Adam est le premier homme créé par Allâh, qui l’a placé sur terre comme son  « lieutenant » (khalîfa). Dans le Coran, la création d’Adam se fait en présence des  anges :

Lorsque ton Seigneur dit aux anges : « Je vais établir un lieutenant sur la terre », ils  dirent : « Vas-tu y établir quelqu’un qui fera le mal et qui répandra le sang, tandis que  nous célébrons tes louanges en te glorifiant et que nous proclamons ta sainteté ? » Le Seigneur dit : « Je sais ce que vous ne savez pas » (2:30). 

On peut remarquer dans ce passage que les anges expriment leur désapprobation  concernant la création de l’homme, en ayant connaissance à l’avance qu’il répandra le  mal sur la terre. Ce détail n’apparait pas dans la Bible, où les anges ne sont pas présents  au moment de la création d’Adam. Comme souvent, c’est dans les légendes et les textes  exégétiques postérieurs qu’il faut trouver la source du récit coranique, et dans ce cas  précis, dans le Talmud.

La source talmudique

Avant d’en venir à la source elle-même, il convient de faire un détour du côté des  Psaumes, où nous lisons le passage suivant : « À voir ton ciel, ouvrage de tes doigts, la  lune et les étoiles que tu fixas, qu’est-ce que l’homme pour que tu penses à lui, le fils  d’un homme, que tu en prennes souci ? » (Psaume 8:4-5). Comme le souligne  Gabriel S. Reynolds, certains exégètes juifs avaient fait l’hypothèse que ces paroles  étaient celles prononcées par les anges après que Dieu eut créé l’homme1. Cela les  conduisit à élaborer tout un narratif dans lequel Dieu et les anges dialoguent (comme  dans le Coran) au sujet de la création d’Adam. Nous lisons dans le texte talmudique le  dialogue suivant :

Lorsque le Tout-Puissant, béni soit-il, voulut créer l’homme, il créa [d’abord] une  assemblée d’anges serviteurs et leur dit : « Voulez-vous que nous fassions un homme à  notre image ? » Ils répondirent : « Souverain de l’univers, quels seront ses actes ? » « Telles seront ses actions », répondit-il. Alors, ils s’exclamèrent : « Souverain de  l’univers, que sont les hommes pour que tu aies une pensée pour eux, ou l’enfant d’Adam  pour que tu t’occupes de lui ? » Il étendit alors son petit doigt parmi eux et les consuma  par le feu. (b. Sanhedrin, 38n)

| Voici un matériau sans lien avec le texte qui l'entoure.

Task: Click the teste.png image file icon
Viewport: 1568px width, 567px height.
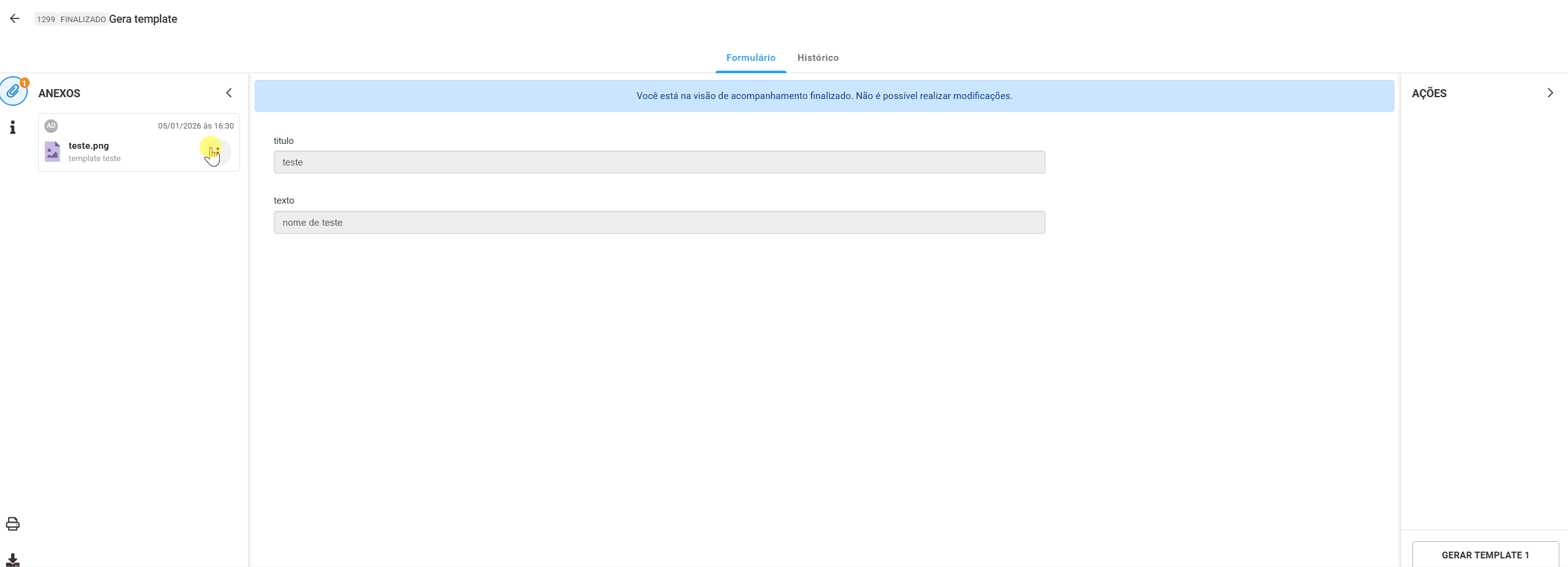Action: pyautogui.click(x=52, y=151)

Dans ce dialogue, les anges interrogent Dieu concernant les actions futures de  l’homme. La réponse de Dieu n’est pas explicitée dans le texte, sans doute parce qu’elle  est trop évidente : Adam commettra le péché originel et sa descendance répandra le  mal et la corruption. Cela est confirmé par l’attitude dédaigneuse des anges qui  remettent en cause le bien-fondé de la décision de Dieu, qui en retour choisit de les  détruire. Le récit coranique reprend la trame générale de la version talmudique, bien  que certains aspects soient modifiés : 

i) Allâh et les anges échangent au sujet de la création de l’homme ; 

ii) Les anges ont connaissance du fait que l’homme répandra le mal. Le Coran ne  précise pas comment les anges ont acquis cette connaissance – il faut avoir en  tête la légende talmudique pour savoir que les anges avaient auparavant  questionné Dieu sur les actions de l’homme (ce qui suggère par ailleurs que le  public du Coran était familier de ce type de légende) ; 

iii) En réaction, les anges font part de leur opposition à la création d’Adam ; 

iv) Allâh rassure les anges en leur disant qu’Il sait ce qu’eux ne savent pas. Ici, le  texte coranique s’éloigne du Talmud où, on l’a vu, Dieu détruit purement et  simplement les anges contestataires. 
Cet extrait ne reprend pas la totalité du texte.